Special Issue Information

Aging is defined biologically as a progressive and inexorable failure of homeostasis leading to an increased susceptibility to develop many diseases. Over the past two decades, our understanding of aging biology has made remarkable advances allowing to envision unifying principles. In particular, a tentative categorization of these principles emphasizes many "execution" pathways of aging. At the mechanistic level, it is widely accepted that aging is due to limitations in somatic maintenance, leading to a gradual increase in DNA and macromolecular damage, telomere shortening, accumulation of senescent cells, and depletion of stem cells. This is accompanied by deregulated detection of nutrients, metabolic and epigenetic changes, loss of proteostasis and autophagy, impaired intercellular communication, as well as a decline in immune function combined with chronic inflammation. However, very little is known on the time-dependent mechanisms that orchestrate the appearance, the intensity, the organ-dependence and the consequences of these aging hallmarks to cancer.

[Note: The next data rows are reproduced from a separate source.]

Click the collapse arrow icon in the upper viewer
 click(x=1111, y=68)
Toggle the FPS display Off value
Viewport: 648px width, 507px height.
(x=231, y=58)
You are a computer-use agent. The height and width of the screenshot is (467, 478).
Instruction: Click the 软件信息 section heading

It is now clear that mechanisms of aging are fundamental for the initiation of carcinogenesis and tumor progression. For instance, genomic instability, telomere attrition, and epigenetic alterations occur in both aging and cancer and many times their existence is causative for cancer. Along the same line, cellular senescence is increased in aged tissues and in pre-tumor lesions, but malignant tumors escape senescence. Similarly, stem cell depletion occurs during aging but provides a niche for tumorigenesis. Other processes, such as proteasome activity and autophagy vary in the opposite direction. Overall, cancer can be considered a disease of aging, however a better understanding of how aging leads to cancer initiation or progression is needed.

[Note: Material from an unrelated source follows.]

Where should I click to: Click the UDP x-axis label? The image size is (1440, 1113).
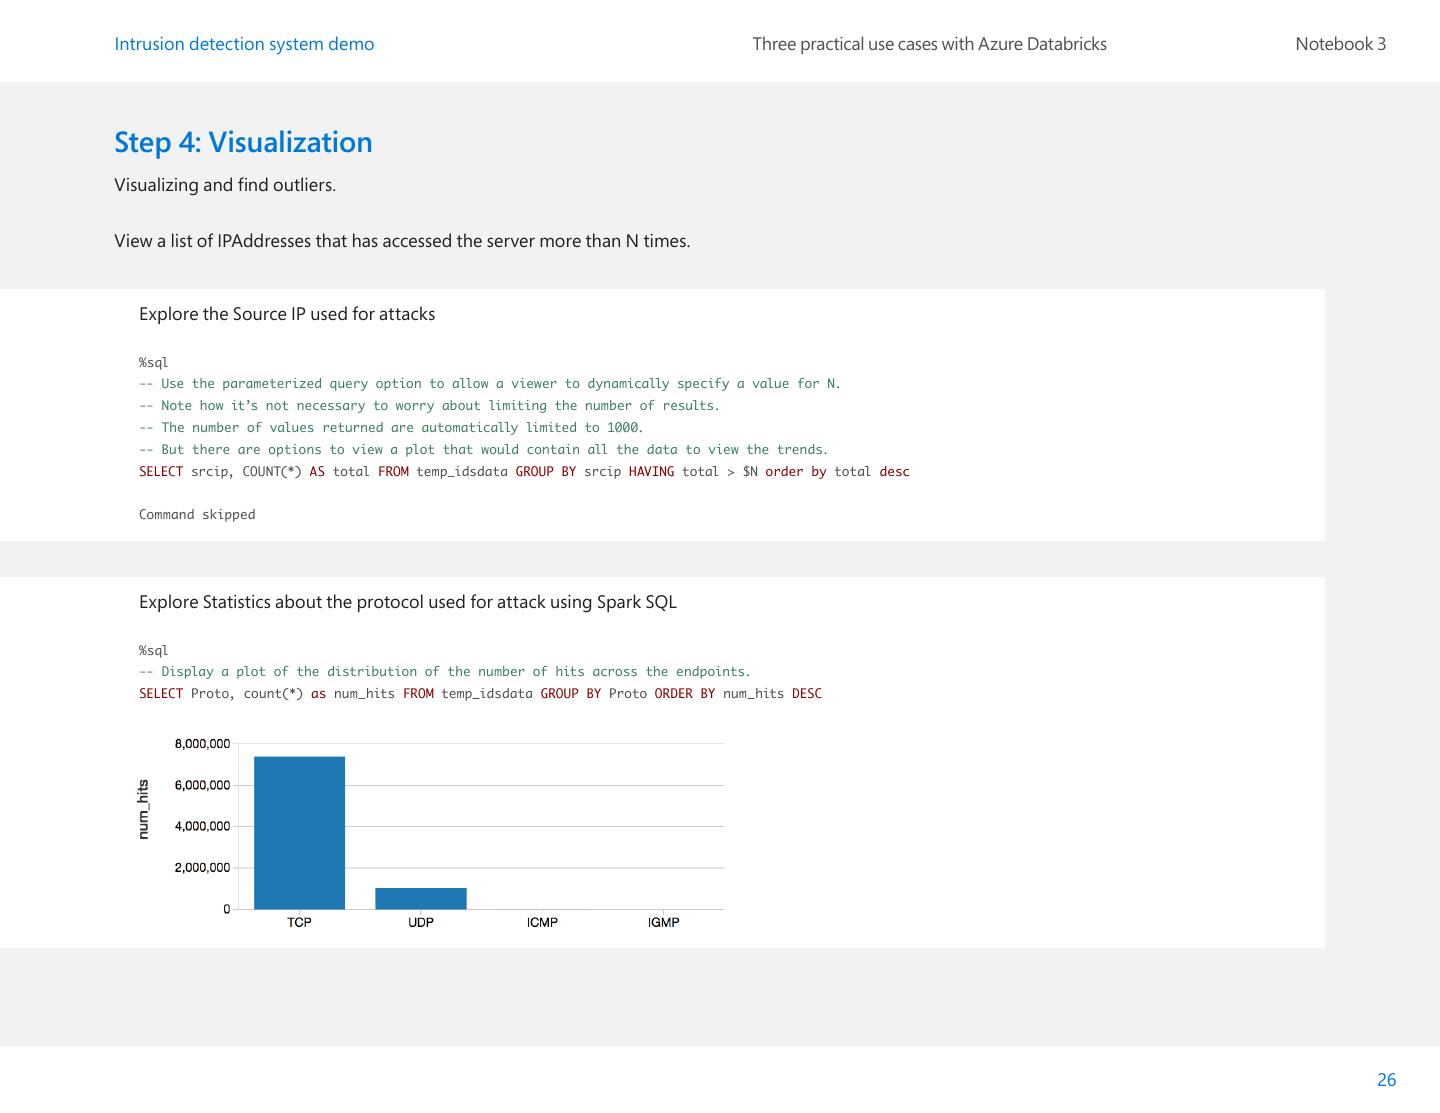[421, 922]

A hallmark of old cells is the accumulation of mutations in their genome. Indeed, DNA damage can escape the acumen of our repair systems and create somatic mutations that can lead to irreversible cellular dysfunction caused by the loss or gain of function of one or more genes. This explains why cancer, whose origin is linked to the appearance of mutations, is a disease of aging. Unrepaired DNA damage may cause cells to die by apoptosis or to enter senescence. Senescent cells alter tissue homeostasis by secreting senescence-associated factors, affecting surrounding cells and ultimately promote the progression of cancer by reprogramming the tumor microenvironment. Senescent cells are themselves eliminated by the immune system but are capable of developing strategies to escape the immune system in a way similar to what cancer cells do. In addition, with aging, a threshold may be reached, beyond which the accumulation of senescent cells exceeds the capacity of immune cells to eliminate them. Finally, the immune system, in particular the natural killer cells and T cells, plays a key role in hindering the development and progression of tumors. This immune response is complex, strongly influenced by the context and based on coordinated cellular communication. With age, various events lead to a general decline in the effectiveness of the immune system, a process referred to as "immunosenescence".

To what extent do all these age-regulated processes promote genetic instability, or prevent the elimination of cells carrying a burden of mutations, ultimately generating tumor cells, is a central question that will be covered in this special issue.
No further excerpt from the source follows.